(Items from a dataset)

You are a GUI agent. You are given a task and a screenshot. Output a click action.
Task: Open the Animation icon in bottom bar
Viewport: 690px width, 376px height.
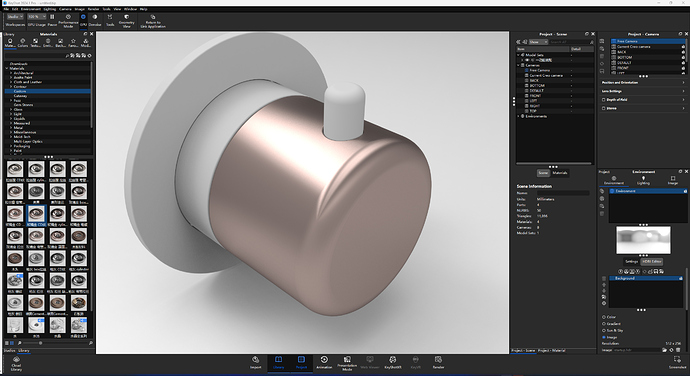pyautogui.click(x=324, y=362)
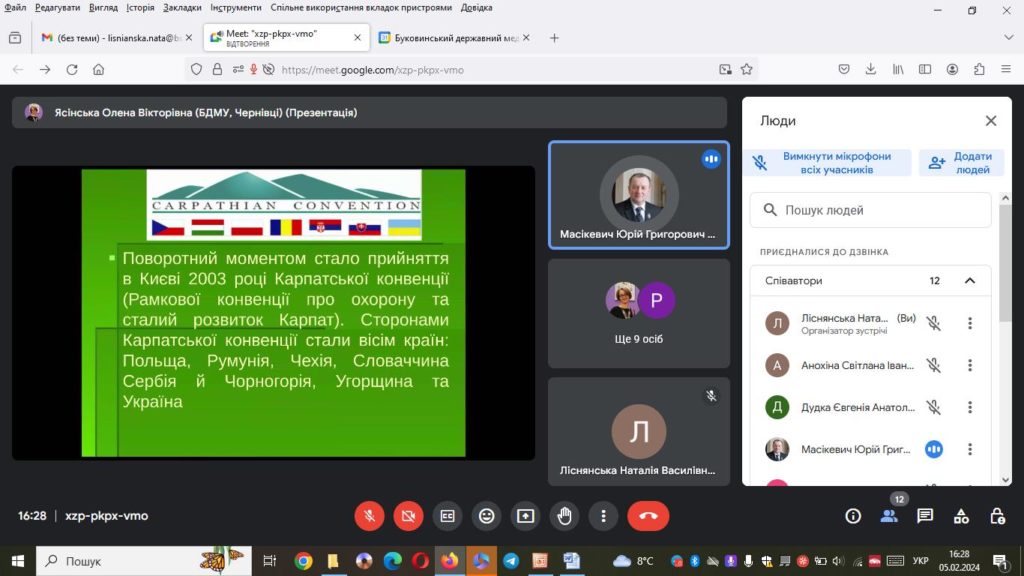This screenshot has height=576, width=1024.
Task: Raise hand in the meeting
Action: (x=564, y=516)
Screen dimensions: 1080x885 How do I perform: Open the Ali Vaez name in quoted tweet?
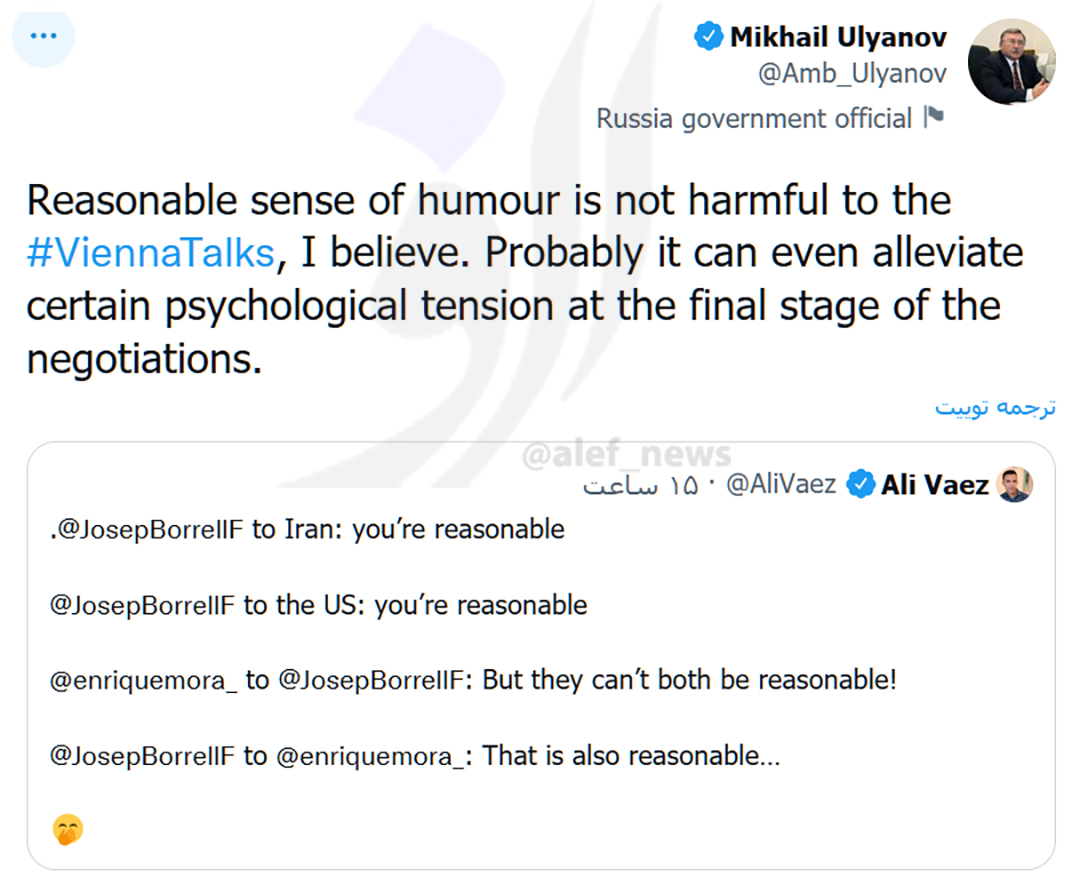click(x=934, y=485)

= TASK INSTRUCTIONS =
Every line from the line containing "Screen dimensions: 1080x885" through the last line above is to be printed exactly. Pictures are not copied.

= ANSWER FOR THE TASK =
Screen dimensions: 1080x885 How do I perform: Open the Ali Vaez name in quoted tweet?
click(x=934, y=485)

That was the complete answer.